** Assignment **
Once you reach the line with "Given: Click the", transcribe it and every line after it to the end of the records, exactly, but not the pictures.

(The data begins)

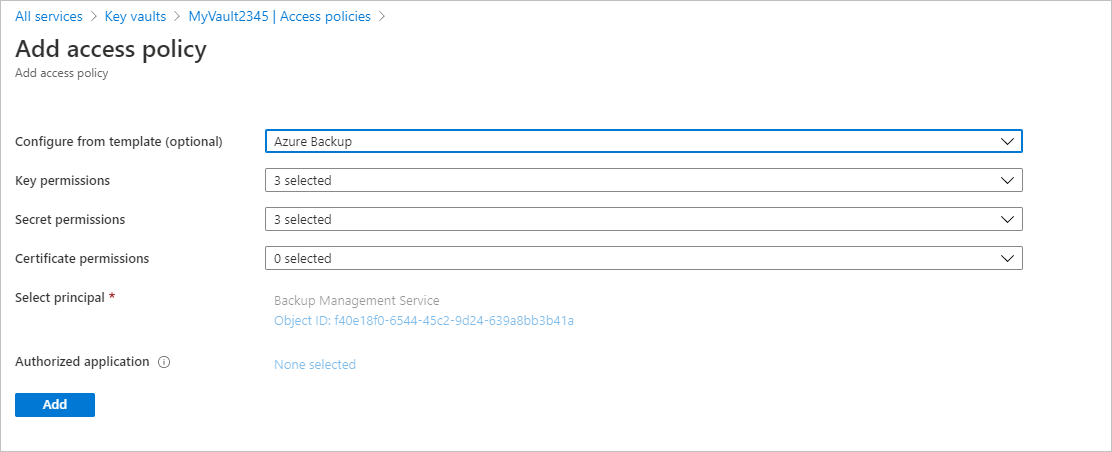Click the None selected link
Viewport: 1112px width, 452px height.
point(315,365)
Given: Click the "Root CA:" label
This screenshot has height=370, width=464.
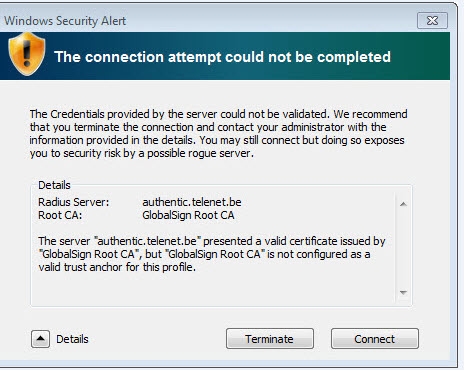Looking at the screenshot, I should (60, 215).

(The data ends)

** Task response **
Given: Click the "Root CA:" label
This screenshot has height=370, width=464.
Looking at the screenshot, I should (60, 215).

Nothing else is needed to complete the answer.